Hundreds Of Race Cars Came To Hungary’s F1 Circuit To Celebrate And Reenact History
Photography by Máté Boér
Two years after the first running, Peter Auto’s colorful field of historic race cars arrived at the Hungaroring once again to provide another weekend of fantasy fulfillment for those of us who’d rather see a Porsche 917 lap the track than a Mercedes-Benz FW10. Only a 30-minute drive away from the capital city of Budapest, the track gathered 45,000 spectators over the course of the three-day spectacle of motorsport, despite the pessimistic weather forecasts. The number of participants has also grown in the event’s short history, with 170 cars populating seven different race groups in 2019.
Local favorites were complemented by international additions, like some of my favorites, the 1957 Maserati 300S and a pair of Bizzarrinis: a 5300 GT and GT America. It’s rare to see anything from Bizzarrini at a proper track event, and I made sure to memorize the schedule of their race group. The difference between the two models is that the GT America wears a fiberglass body instead of an alloy one, and underneath uses a double wishbone suspension setup in the rear.
As can be expected at major classic events these days, an astonishing lineup of Porsche racing machines were also unloaded from a host of transporters, with the endless numbers of 911s accompanied by 718s, a 904, a 908, 910s, a 924 GTR, 962s, and the big 917 itself, dressed in its iconic Gulf livery. I never thought I’d have the chance to see a 917 coming through the Hungaroring chicane, but there I was, watching it at racing pace, for the legendary Porsche wasn’t there for a rolling exhibition: it finished at the top of the podium, beating Chevrons and Lolas of the period like nothing had changed since 1970.

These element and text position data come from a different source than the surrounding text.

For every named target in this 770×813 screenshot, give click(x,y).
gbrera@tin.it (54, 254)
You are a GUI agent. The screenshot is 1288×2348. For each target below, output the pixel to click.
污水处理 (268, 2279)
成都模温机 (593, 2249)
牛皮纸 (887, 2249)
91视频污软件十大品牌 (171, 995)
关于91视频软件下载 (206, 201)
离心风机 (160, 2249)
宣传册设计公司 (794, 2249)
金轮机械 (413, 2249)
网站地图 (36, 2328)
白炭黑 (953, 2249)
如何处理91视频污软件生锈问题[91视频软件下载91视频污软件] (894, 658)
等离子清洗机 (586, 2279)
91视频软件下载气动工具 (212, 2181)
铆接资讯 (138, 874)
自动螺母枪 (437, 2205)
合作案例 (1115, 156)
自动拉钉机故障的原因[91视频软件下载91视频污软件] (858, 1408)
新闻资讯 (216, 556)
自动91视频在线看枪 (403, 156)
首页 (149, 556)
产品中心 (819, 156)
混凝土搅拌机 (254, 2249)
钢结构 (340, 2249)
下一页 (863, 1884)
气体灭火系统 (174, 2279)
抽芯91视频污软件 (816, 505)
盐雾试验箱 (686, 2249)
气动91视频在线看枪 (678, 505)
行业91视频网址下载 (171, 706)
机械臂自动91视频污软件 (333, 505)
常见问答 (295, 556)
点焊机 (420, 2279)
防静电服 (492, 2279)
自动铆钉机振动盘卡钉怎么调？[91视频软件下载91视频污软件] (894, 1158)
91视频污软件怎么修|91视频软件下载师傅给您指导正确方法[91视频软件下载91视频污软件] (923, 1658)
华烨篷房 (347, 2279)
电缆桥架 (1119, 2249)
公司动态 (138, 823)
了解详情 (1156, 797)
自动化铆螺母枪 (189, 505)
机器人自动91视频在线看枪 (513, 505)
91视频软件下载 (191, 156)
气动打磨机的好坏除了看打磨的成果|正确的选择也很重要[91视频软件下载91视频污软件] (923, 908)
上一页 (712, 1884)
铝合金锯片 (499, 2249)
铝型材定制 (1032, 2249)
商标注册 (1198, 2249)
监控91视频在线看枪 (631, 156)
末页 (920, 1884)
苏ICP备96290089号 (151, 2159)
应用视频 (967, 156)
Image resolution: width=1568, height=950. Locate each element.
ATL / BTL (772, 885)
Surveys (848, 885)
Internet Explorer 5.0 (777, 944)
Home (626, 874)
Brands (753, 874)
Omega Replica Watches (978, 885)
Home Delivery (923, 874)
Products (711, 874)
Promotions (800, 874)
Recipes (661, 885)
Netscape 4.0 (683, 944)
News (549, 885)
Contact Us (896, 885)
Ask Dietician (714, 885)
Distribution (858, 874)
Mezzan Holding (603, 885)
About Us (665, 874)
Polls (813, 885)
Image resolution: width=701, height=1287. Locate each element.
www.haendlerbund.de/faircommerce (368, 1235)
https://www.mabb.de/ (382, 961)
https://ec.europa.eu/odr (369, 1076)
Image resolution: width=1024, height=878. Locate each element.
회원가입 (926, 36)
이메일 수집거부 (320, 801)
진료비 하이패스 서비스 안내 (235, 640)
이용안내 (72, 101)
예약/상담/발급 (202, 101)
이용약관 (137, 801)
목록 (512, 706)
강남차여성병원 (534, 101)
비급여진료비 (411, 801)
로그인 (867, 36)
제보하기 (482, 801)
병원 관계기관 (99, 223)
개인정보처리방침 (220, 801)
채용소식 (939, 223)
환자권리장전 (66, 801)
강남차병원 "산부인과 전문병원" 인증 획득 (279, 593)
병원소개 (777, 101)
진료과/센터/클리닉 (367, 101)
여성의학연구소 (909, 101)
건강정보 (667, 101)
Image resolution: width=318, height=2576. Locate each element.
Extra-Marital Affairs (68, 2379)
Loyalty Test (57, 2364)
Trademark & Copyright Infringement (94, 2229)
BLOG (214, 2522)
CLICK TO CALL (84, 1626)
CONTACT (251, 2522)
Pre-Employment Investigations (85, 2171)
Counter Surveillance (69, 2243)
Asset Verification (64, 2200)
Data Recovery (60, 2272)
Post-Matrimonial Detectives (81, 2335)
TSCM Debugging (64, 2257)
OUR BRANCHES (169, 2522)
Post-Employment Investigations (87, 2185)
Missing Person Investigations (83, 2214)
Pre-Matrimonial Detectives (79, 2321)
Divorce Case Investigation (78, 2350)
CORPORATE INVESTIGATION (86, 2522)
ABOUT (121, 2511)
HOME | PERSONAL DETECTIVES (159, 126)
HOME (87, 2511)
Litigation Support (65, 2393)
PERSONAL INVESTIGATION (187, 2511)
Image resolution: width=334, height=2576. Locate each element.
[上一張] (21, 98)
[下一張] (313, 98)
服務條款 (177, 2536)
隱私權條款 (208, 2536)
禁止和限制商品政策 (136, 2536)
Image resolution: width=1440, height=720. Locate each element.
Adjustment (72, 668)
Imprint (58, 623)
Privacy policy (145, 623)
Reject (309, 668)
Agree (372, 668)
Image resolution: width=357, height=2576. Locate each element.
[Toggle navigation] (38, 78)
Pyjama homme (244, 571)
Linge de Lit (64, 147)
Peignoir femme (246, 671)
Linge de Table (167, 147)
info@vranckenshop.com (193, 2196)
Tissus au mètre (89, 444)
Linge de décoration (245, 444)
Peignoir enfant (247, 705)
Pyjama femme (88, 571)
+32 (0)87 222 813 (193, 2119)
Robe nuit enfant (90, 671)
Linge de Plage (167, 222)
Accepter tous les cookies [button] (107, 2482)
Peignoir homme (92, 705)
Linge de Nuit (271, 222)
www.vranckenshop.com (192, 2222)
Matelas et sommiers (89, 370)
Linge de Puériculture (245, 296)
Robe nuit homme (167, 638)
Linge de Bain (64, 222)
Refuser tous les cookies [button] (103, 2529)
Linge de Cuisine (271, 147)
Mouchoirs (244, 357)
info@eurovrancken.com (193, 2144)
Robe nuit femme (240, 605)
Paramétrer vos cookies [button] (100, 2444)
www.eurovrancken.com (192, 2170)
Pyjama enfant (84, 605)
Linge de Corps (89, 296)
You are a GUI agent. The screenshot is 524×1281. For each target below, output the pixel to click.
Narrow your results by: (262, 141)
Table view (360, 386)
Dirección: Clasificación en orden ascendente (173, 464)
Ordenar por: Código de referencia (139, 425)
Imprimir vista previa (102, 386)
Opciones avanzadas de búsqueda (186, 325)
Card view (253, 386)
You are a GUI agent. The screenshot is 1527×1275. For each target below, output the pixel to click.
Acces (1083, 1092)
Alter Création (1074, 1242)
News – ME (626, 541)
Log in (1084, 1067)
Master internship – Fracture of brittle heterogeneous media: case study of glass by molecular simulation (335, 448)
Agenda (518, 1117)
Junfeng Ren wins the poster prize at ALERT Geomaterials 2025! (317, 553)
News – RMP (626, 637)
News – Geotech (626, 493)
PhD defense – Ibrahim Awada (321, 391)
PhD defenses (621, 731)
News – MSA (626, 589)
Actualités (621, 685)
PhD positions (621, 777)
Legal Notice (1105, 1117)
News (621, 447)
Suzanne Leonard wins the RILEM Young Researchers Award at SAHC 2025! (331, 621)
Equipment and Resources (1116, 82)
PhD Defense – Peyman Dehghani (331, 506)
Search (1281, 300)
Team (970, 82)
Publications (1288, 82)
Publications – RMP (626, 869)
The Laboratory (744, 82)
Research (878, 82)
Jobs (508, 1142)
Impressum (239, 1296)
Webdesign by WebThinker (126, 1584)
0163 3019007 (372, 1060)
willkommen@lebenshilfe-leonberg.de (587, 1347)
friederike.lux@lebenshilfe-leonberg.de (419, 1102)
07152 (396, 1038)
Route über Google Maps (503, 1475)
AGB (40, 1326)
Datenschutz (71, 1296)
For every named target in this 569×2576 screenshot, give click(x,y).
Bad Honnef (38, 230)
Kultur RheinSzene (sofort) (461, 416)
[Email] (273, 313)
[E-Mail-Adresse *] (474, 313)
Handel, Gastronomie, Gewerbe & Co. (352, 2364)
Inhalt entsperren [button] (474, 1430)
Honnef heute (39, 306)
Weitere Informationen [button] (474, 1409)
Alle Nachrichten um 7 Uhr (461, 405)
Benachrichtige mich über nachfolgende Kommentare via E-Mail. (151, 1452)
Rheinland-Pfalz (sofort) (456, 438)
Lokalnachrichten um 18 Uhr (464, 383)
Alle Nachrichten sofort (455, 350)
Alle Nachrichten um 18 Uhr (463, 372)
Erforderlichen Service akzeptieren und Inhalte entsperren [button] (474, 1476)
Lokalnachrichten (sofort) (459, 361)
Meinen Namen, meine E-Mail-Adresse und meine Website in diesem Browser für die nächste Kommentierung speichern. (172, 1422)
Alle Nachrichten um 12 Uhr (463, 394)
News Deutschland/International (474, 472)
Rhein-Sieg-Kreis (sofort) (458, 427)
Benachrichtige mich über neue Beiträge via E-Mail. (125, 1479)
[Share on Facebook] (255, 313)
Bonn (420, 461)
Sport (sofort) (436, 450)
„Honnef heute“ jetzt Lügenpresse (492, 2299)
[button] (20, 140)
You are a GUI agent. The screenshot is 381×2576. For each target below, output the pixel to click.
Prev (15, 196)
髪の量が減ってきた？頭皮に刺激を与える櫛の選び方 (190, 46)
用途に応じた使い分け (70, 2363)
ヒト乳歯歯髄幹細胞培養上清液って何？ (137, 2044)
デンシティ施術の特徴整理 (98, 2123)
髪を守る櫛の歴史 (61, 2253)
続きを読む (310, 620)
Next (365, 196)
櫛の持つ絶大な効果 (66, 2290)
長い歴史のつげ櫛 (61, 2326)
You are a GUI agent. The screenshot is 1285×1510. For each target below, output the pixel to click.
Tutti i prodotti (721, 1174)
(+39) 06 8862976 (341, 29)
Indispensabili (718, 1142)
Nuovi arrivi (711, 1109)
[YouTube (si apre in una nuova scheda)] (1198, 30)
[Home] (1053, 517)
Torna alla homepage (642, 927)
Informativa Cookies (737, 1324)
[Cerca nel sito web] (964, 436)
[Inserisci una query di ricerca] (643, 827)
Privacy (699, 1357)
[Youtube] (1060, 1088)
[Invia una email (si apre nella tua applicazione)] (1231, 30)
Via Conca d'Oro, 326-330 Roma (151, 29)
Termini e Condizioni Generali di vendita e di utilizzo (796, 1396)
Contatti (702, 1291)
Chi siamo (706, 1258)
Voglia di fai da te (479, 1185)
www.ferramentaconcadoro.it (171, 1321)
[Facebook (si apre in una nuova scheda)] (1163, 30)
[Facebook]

I made up an oddball of the weekend award just to give it to the lovely 1958 Deutsch & Bonnet HBR. This little French car had a wonderful patina to it with a hand-painted license plate and all, and although its two-cylinder Panhard boxer motor wasn’t competitive against the Alfa Romeo, Ferrari, and Porsche it was grouped with, it finished both races and earned some well-deserved bits of extra applause from the audience.
Both weekend afternoons were highlighted by true racing action, not parade laps. Saturday was capped with a two-hour race from the Sixties’ Endurance category, in which a handful of Shelby Cobras dominated the field. Especially the team from DK Engineering, with their ex-Colombian Cobra showing outstanding performance for a car of its age (and value), easily winning the event with the largest starting grid of the weekend.
The spectators had to wait until Sunday afternoon for the 911 2.0L Cup competition, which offered the Hungaroring Classic’s best lap after lap action and car vs car duels. Even those who might otherwise say that the umpteenth 911 can’t be that interesting ended up watching this race open-mouthed. If you aren’t familiar with the series, it’s a grid reserved for the original, 2.0L short wheelbase chassis 911. Behind their steering wheels one will find many professional drivers, who also actively race in series like the Porsche Supercup or the European Le Mans. Their 90-minute race was a perfect highlight and finale for me, as it’s always good fun to watch collectible, sought-after classics go at it like a modern cup car group.
Similar to the track’s story with Formula One in 1986, the Hungaroring became home to the first major classic car event of this scale in Central Eastern Europe, and the organizers announced that a six-year contract has been signed, ensuring that the event will be held every other year. There were already plenty of visitors from neighboring countries, and I’m sure that with the new schedule firmly in place, we’ll only be hosting more fans in the future. The organizers did a good job improving on the already successful recipe from the last version, and they filled the empty spaces of the track’s service areas with hundreds of classic cars, food trucks, historic airplanes, picnic areas, all the usuals you’d expect at a world-class classic celebration. I haven’t taken the time to think much about my 2021 calendar yet, but this is certainly on it.